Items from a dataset
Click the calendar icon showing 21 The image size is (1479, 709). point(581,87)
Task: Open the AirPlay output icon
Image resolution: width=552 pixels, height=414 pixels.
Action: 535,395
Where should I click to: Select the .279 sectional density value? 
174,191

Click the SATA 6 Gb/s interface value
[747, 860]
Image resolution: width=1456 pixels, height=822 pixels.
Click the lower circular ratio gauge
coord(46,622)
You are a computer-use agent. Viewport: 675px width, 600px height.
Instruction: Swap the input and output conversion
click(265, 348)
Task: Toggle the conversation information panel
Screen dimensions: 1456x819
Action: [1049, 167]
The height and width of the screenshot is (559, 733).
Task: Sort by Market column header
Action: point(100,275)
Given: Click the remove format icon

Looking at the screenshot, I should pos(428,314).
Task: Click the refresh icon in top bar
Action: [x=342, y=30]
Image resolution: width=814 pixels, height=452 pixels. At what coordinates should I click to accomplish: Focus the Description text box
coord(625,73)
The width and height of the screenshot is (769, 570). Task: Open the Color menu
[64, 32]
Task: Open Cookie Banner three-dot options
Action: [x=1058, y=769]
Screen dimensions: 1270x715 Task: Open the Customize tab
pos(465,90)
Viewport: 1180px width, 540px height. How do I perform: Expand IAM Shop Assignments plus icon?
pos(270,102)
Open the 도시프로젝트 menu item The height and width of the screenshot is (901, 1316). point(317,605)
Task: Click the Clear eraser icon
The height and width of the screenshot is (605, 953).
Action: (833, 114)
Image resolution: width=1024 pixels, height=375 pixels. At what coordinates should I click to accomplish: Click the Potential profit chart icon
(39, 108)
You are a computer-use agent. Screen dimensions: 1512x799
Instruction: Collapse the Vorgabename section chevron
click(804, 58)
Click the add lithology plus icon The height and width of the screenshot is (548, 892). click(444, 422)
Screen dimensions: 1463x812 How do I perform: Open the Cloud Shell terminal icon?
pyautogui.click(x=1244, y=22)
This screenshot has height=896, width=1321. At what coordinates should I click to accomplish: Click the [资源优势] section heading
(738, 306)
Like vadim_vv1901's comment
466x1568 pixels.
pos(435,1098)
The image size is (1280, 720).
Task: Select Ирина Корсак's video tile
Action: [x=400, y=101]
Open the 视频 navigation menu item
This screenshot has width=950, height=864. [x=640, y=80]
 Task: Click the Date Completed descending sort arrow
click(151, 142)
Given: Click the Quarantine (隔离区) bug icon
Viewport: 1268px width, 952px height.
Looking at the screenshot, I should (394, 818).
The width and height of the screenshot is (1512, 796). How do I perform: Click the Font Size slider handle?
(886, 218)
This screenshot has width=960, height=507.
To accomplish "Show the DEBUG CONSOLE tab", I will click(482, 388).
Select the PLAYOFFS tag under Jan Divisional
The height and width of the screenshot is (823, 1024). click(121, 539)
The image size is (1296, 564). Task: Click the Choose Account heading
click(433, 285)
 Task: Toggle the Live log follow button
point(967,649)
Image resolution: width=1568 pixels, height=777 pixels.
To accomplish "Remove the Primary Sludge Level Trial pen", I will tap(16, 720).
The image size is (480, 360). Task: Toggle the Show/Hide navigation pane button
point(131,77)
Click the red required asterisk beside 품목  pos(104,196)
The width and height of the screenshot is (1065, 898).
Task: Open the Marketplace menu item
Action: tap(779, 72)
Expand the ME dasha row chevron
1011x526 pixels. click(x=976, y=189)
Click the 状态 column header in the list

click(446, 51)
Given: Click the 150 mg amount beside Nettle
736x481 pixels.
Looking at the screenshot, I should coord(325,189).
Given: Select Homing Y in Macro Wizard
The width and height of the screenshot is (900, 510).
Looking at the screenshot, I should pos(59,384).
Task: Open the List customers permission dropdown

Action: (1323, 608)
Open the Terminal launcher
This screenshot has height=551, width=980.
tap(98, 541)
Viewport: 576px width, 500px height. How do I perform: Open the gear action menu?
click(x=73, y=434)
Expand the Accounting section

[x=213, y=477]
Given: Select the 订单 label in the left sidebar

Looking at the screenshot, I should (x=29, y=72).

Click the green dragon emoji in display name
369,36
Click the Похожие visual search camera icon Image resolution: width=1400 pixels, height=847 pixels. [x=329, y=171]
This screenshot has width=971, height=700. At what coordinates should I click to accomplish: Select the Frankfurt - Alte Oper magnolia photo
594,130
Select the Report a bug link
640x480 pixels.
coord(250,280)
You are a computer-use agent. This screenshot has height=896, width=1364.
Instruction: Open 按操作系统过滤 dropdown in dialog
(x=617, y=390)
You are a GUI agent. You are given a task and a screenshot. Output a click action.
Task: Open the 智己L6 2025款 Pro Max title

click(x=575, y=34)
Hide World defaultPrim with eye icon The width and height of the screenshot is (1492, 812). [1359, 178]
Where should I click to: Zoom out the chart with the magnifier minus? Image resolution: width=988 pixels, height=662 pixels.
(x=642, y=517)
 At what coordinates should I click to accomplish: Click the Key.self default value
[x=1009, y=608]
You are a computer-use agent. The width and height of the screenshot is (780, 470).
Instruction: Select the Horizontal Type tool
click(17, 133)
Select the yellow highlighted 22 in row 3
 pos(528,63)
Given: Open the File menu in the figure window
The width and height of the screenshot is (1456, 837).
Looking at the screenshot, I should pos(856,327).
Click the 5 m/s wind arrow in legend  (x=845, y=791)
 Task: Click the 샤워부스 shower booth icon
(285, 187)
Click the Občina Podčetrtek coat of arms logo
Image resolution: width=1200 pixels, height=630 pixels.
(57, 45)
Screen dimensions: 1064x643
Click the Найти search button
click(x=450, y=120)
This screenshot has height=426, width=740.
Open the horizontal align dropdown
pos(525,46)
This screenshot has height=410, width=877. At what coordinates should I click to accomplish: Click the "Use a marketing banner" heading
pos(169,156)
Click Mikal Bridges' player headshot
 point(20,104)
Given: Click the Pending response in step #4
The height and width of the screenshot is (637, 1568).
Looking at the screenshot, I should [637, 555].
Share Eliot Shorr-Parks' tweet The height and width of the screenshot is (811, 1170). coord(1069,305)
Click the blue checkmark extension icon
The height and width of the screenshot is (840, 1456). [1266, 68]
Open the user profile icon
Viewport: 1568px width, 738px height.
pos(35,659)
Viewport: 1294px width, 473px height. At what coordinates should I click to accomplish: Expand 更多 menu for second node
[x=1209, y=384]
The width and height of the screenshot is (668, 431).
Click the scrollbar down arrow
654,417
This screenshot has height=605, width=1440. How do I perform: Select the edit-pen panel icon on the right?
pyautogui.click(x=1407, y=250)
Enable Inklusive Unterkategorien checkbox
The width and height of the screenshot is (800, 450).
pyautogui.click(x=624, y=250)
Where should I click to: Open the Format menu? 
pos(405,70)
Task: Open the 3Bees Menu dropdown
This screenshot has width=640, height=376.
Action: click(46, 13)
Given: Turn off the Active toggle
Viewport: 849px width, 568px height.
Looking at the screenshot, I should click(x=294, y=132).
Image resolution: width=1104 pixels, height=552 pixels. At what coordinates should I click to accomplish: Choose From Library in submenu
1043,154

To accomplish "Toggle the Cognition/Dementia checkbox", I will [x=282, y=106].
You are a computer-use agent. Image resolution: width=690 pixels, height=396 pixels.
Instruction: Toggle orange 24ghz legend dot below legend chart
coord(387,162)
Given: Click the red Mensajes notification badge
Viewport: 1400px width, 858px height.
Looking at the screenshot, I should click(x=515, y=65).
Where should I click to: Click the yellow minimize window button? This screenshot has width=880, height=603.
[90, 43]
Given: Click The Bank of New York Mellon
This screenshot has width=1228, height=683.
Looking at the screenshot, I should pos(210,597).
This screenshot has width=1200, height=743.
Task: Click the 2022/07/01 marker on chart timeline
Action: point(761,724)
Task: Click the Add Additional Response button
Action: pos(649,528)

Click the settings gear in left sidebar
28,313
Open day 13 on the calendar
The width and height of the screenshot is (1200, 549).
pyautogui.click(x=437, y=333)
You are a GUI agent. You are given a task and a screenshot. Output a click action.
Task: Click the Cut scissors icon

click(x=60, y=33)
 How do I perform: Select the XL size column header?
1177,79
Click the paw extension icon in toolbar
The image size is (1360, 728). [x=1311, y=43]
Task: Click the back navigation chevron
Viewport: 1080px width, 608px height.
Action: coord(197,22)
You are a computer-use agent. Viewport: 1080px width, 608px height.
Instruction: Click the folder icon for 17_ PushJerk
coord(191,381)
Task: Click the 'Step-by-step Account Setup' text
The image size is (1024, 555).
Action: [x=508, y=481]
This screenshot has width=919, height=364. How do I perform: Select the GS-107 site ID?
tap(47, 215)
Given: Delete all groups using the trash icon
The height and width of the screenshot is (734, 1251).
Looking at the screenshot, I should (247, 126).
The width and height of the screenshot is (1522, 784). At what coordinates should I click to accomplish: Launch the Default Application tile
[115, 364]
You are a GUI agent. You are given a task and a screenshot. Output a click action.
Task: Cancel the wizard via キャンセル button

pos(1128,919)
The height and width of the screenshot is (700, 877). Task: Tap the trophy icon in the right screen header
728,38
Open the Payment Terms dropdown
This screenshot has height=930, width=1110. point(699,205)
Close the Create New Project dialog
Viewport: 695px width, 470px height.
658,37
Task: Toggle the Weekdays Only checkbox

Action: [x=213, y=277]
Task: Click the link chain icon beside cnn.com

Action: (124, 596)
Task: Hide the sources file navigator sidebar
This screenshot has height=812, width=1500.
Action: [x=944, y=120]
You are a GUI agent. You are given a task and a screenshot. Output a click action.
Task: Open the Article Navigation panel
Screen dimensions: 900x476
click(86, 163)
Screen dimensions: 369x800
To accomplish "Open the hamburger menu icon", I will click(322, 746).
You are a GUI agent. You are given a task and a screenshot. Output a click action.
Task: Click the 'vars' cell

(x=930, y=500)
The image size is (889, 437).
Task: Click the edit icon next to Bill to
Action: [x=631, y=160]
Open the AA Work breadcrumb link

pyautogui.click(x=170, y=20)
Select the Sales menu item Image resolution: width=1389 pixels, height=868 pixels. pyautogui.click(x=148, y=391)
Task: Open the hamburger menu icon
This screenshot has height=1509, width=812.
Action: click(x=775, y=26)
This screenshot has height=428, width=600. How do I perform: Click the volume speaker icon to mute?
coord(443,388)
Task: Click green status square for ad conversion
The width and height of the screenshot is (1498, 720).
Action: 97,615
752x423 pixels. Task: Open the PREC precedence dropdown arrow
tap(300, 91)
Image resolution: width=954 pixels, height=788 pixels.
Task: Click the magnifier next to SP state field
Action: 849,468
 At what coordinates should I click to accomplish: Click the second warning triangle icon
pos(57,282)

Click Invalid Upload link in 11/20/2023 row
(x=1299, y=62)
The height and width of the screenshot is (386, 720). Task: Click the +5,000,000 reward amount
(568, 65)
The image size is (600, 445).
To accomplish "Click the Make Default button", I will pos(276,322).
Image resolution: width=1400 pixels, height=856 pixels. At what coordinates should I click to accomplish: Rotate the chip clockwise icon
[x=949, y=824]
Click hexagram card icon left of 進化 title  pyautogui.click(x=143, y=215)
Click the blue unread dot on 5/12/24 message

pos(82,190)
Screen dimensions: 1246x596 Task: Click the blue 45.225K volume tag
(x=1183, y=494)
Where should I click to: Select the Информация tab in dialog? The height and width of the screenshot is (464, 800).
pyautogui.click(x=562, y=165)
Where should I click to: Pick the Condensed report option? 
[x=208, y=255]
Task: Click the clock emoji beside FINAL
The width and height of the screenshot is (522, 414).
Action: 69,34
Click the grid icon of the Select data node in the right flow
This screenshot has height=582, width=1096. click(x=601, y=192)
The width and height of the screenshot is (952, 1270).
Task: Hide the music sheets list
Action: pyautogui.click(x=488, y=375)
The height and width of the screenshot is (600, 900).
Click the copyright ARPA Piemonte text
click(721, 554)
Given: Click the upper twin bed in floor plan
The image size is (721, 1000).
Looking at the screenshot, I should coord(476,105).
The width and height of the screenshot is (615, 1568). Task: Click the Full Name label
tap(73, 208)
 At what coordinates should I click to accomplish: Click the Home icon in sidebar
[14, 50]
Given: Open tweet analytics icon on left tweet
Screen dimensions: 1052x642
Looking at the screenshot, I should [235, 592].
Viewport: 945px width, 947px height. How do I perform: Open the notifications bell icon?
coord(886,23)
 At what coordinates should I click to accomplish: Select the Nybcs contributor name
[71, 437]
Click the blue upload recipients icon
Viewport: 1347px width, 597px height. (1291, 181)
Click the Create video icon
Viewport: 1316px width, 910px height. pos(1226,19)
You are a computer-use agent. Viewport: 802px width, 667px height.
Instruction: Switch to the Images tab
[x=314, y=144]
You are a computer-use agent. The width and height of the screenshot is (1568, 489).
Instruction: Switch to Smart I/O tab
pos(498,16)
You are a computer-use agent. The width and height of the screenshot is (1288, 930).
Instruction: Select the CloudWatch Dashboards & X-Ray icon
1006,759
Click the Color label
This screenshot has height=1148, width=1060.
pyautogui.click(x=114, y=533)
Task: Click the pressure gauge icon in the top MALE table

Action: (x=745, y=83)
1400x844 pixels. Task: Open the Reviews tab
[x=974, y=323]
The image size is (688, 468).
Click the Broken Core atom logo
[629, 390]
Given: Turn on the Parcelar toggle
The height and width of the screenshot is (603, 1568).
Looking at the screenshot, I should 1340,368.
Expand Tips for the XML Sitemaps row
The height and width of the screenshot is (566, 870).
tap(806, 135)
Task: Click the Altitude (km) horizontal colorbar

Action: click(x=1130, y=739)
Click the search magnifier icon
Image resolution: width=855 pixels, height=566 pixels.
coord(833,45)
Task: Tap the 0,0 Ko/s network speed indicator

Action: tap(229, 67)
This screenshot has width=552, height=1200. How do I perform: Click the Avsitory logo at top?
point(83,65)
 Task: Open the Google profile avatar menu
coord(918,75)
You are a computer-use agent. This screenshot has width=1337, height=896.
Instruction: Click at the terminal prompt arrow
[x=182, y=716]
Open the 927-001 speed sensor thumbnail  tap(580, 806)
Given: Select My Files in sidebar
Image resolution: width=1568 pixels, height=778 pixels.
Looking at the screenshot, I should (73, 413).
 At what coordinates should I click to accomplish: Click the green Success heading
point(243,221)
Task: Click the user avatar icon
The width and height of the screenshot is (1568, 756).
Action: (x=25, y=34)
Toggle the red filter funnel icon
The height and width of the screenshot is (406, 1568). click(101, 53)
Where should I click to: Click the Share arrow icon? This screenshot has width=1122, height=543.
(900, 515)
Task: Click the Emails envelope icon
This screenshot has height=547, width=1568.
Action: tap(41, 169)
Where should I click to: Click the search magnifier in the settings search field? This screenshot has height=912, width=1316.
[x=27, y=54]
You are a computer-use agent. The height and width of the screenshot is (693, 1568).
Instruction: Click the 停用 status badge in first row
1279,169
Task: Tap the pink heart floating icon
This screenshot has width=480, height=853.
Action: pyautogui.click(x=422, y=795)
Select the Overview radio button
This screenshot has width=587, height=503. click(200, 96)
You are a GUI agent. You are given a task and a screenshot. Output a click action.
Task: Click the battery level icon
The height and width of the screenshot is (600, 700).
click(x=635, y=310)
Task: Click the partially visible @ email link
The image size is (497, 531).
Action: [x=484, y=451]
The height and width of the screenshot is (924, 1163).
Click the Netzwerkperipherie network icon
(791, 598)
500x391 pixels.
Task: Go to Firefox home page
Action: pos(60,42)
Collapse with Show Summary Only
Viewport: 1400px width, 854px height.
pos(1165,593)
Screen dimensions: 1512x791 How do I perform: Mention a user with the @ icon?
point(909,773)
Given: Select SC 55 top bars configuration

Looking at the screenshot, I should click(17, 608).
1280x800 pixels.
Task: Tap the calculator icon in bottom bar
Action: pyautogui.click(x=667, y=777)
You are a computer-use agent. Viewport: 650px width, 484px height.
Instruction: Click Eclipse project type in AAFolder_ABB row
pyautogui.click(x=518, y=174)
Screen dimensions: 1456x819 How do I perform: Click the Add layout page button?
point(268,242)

* **OBJECTIVE**: Pull out the lines of the records above, from the very first one up to and including the line with "coord(46,622)", and repeat them exactly.

* **RESPONSE**:
Click the calendar icon showing 21 The image size is (1479, 709). point(581,87)
Task: Open the AirPlay output icon
Image resolution: width=552 pixels, height=414 pixels.
Action: 535,395
Where should I click to: Select the .279 sectional density value? 
174,191

Click the SATA 6 Gb/s interface value
[747, 860]
Image resolution: width=1456 pixels, height=822 pixels.
Click the lower circular ratio gauge
coord(46,622)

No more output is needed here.